HCV: hepatitis C virus; N/D: no data; NASH: non-alcoholic steato-hepatitis; TTE: trans-thoracic echocardiography; V-V: veno-venous; V-A-V: veno-arterial-venous; POD: postoperative day; ECMO: extracorporeal membrane oxygenation; ACT: activated clotting time; aPTT: activated partial thromboplastin time; ICU: intensive care unit; HPS: hepato-pulmonary syndrome.

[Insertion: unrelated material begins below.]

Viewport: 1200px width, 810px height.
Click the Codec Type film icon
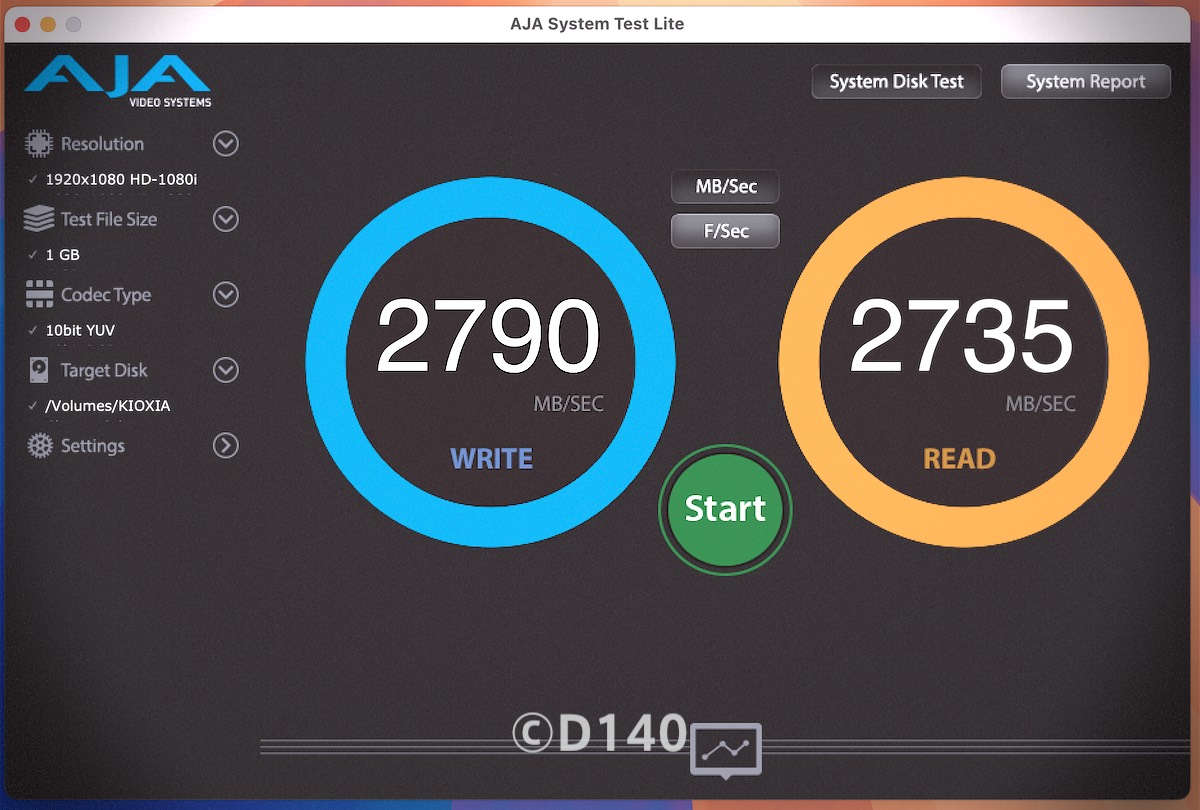[x=39, y=295]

The natural recovery process ensued, and our patient was free from the need for supplemental oxygen at 6 months, consistent with literature reporting a recovery period of about 6–12 months and resolution rate about 94% of cases. ³

Without ECMO support and considering that other treatments did not improve hypoxemia severe enough to cause seizures, this patient might have succumbed to respiratory failure. To date, survival reported from the limited data available in the literature is around 82%. ² This encouraged us to try with ECMO support, and the patient survived.

In conclusion ECMO is a valuable therapeutic possibility in liver transplant recipients experiencing severe hypoxemia secondary to HPS. Careful patient selection, timing of intervention and ongoing monitoring are essential to improve outcomes in this challenging patient population.